With the majority of migrants to Europe coming from the Balkans, South Asia and North Africa, similar anti-Muslim rhetoric has been employed by the likes of Italian Premier Silvio Berlusconi, Austria’s Jorg Haider, Pia Kjaersgaard in Denmark, Le Pen in France and Pym Fortuyn in the Netherlands.

Now, Blair’s Labour Party is employing the spurious demagogy of the right. Following Fortuyn’s assassination on May 9, in an interview on the BBC’s Breakfast with Frost programme, May 12, Labour Minister Peter Hain blamed, “isolationist” tendencies amongst Muslims for the growth of extremist organisations such as Osama bin Laden’s on the one hand, and fascist parties on the other.

Hain’s remarks had been clearly sanctioned by Blair, and the following day, in an interview with the Guardian newspaper, the minister, a founder member of Britain’s Anti-Nazi League and a former anti-Apartheid campaigner, defended his statement. He was simply calling for an “honest dialogue” about Muslim “isolationists, fundamentalists and fanatics who open the door to exploitation and who provide fertile ground for Al Qaeda extremists,” he said.

Labour’s supportive noises have only served to reinforce anti-immigrant prejudice. According to an opinion poll by BBC News Online, almost two-thirds of those interviewed believe immigrants “do not make a positive contribution to Britain”. The right of asylum has become redefined as the right of the host country to sift applications based on its own requirements, rather than the right of the applicant to a place of safety. This underscores the perilous state of democratic rights in general, which are no longer considered to be the automatic property of all peoples but a privilege conferred only on the discretion of the state to those deemed worthy enough.

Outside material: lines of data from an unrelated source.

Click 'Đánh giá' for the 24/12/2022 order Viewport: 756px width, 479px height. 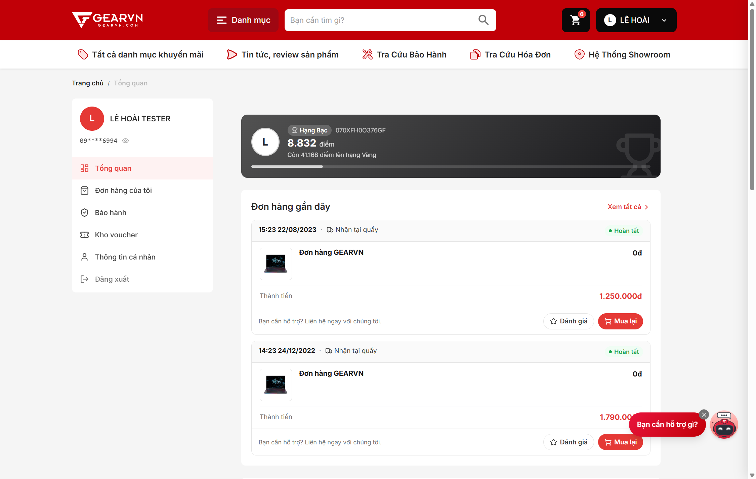569,442
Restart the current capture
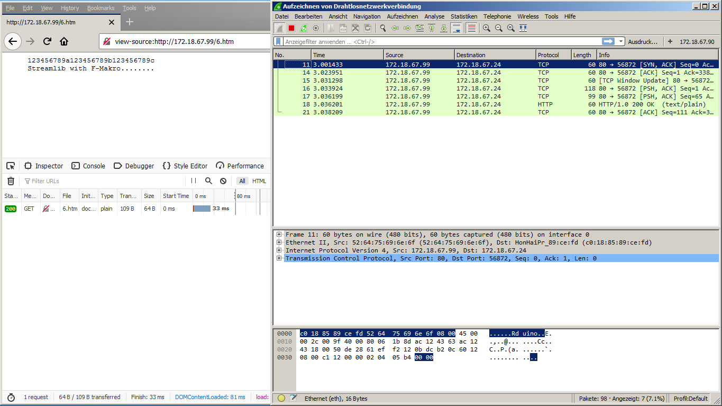 pyautogui.click(x=304, y=28)
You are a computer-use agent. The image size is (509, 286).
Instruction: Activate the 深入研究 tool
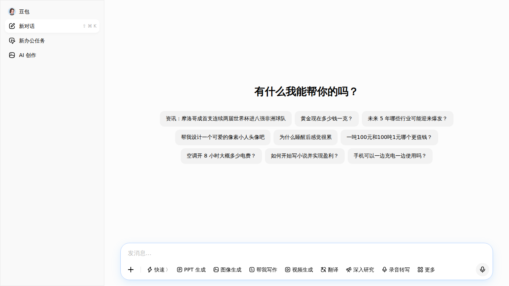[360, 270]
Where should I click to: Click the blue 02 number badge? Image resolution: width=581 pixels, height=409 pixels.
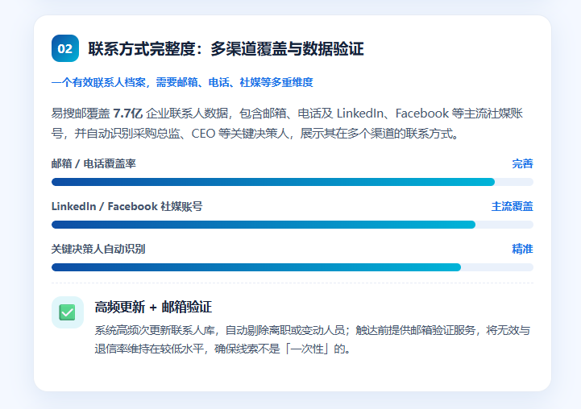pyautogui.click(x=65, y=48)
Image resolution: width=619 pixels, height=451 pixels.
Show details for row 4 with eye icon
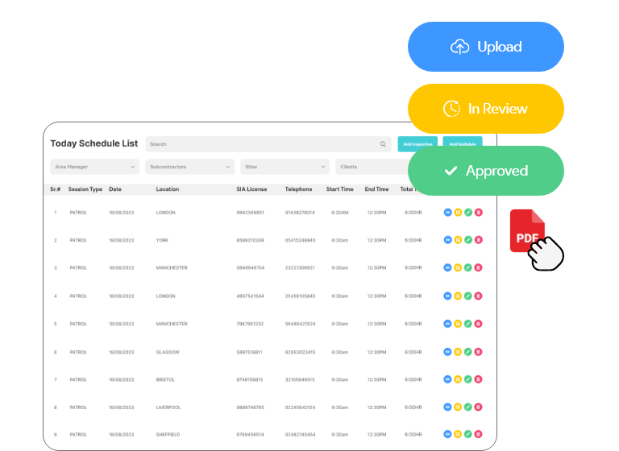[x=447, y=296]
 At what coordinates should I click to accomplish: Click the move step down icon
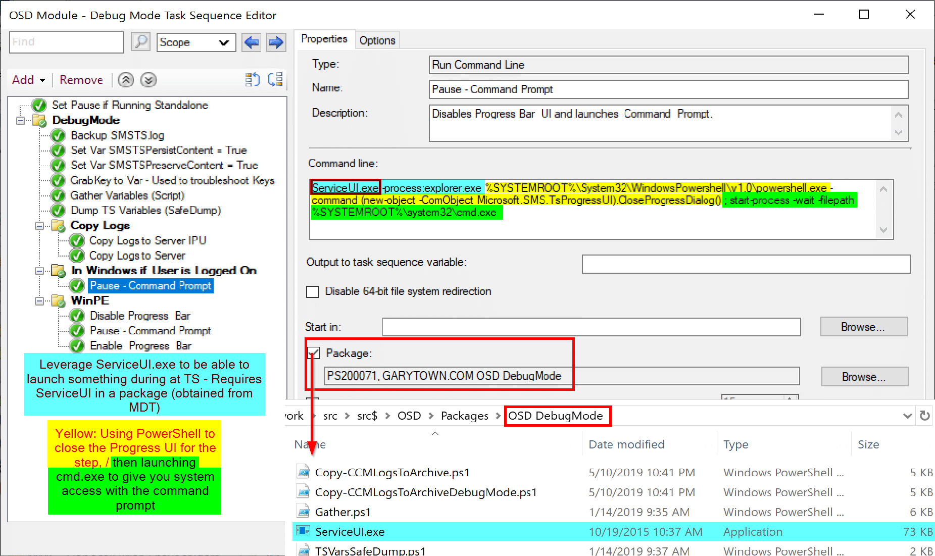point(149,80)
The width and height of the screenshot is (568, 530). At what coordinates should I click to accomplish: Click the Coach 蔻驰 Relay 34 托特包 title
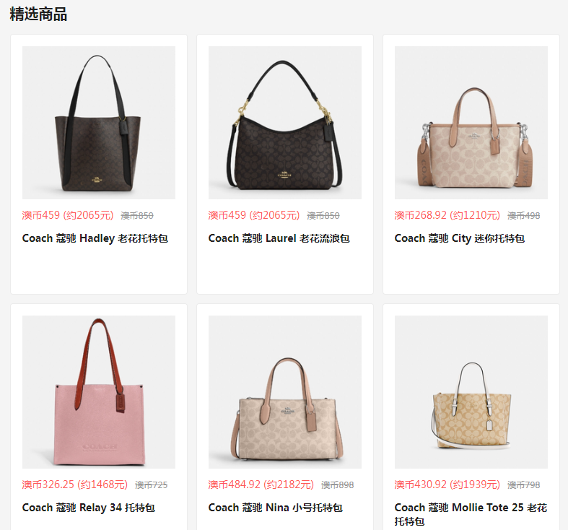click(x=88, y=508)
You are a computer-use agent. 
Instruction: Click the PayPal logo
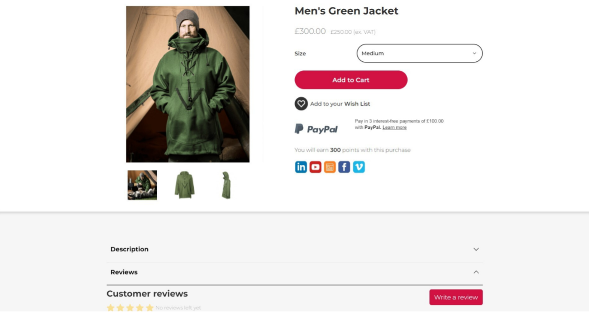point(316,129)
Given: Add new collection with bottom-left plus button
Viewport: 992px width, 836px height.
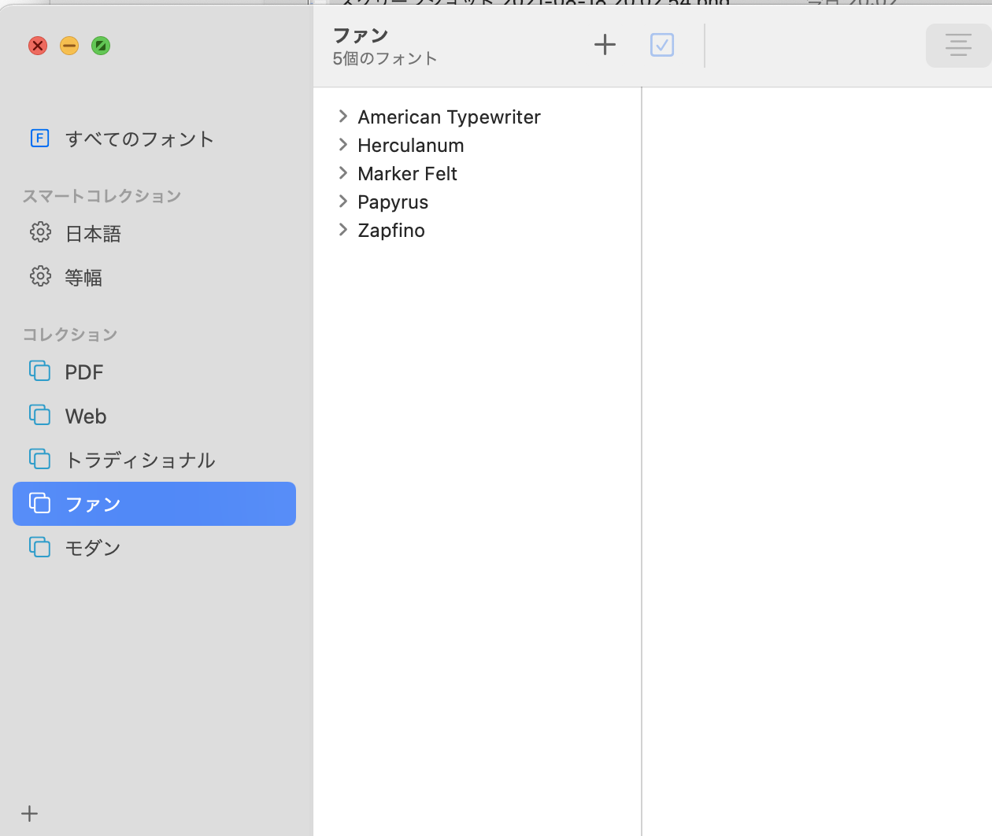Looking at the screenshot, I should [x=30, y=813].
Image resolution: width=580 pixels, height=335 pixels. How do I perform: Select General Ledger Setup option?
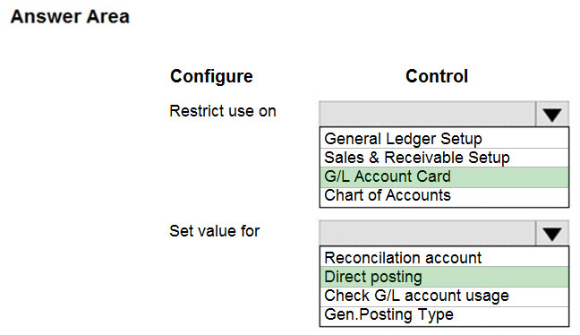[x=444, y=139]
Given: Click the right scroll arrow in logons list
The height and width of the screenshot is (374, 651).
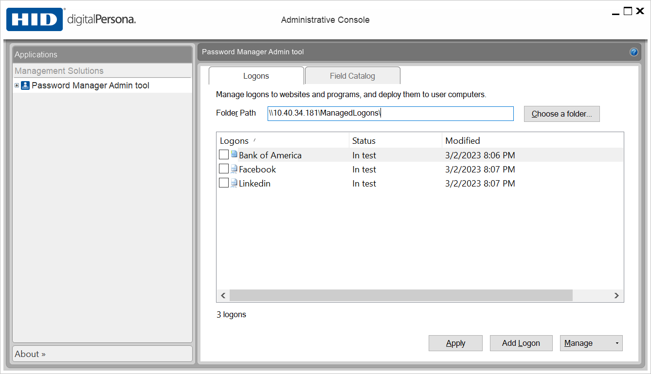Looking at the screenshot, I should (616, 295).
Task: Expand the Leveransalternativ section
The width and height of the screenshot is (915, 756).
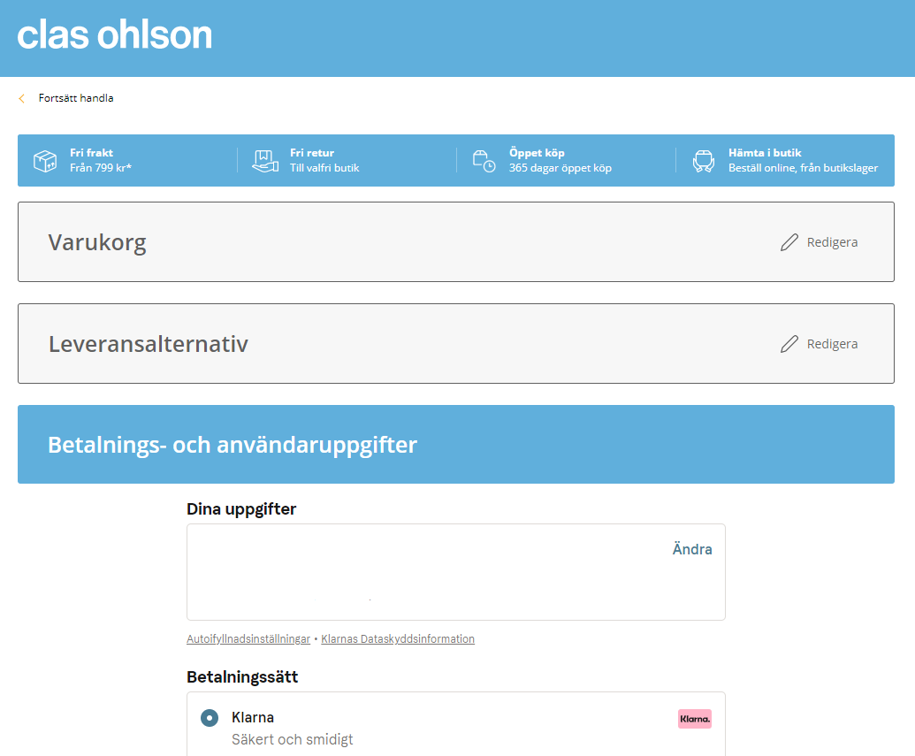Action: 149,344
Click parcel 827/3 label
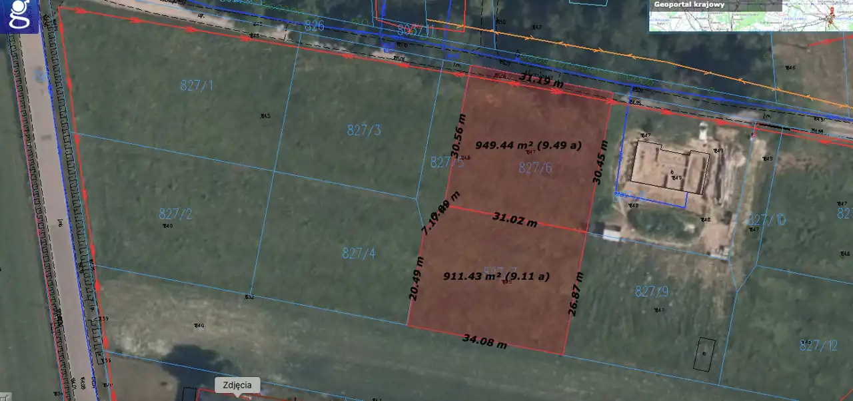 [364, 130]
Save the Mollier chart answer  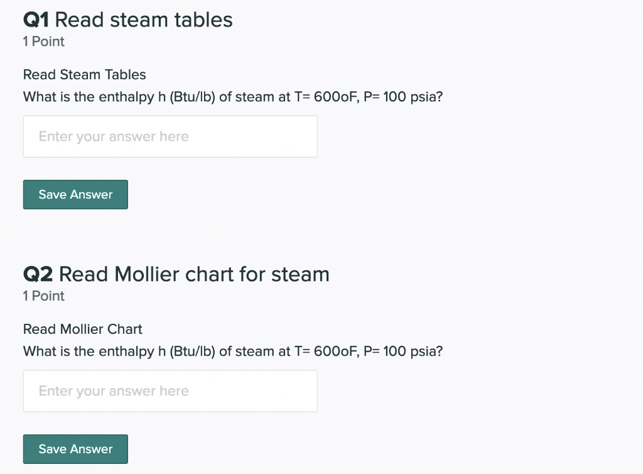tap(75, 449)
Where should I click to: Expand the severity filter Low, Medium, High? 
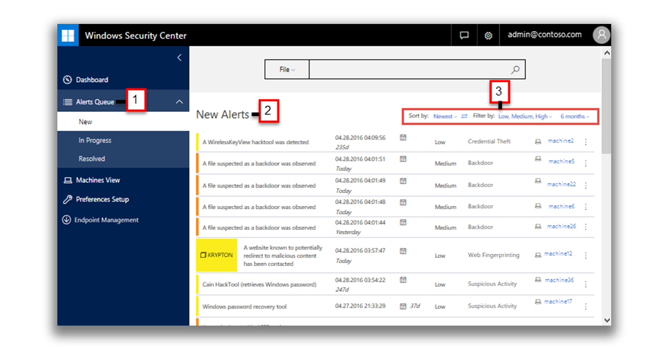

Blair claims his measures will enable the official parties to defeat right-wing extremists by playing them at their own game, but Labour has no automatic monopoly over anti-immigrant prejudice. In recent weeks government plans to build several new detention centres in the UK have run foul of anti-immigrant sentiment. Although proposed as part of tightening up immigration procedures, residents in the largely rural areas marked down as locations for the camps are up in arms. Residents of the village of Piddington, for example, are claiming that their community will be “swamped” by the proposed development. Their “Stop Open Asylum Plan” campaign claims that it will lead to increased crime, lower house prices and result in a “threat to your way of life and culture”. Similar protests have been mounted in other villages, supported by the press and minor celebrities, such as former punk singer turned religious television programme presenter Toyah Wilcox.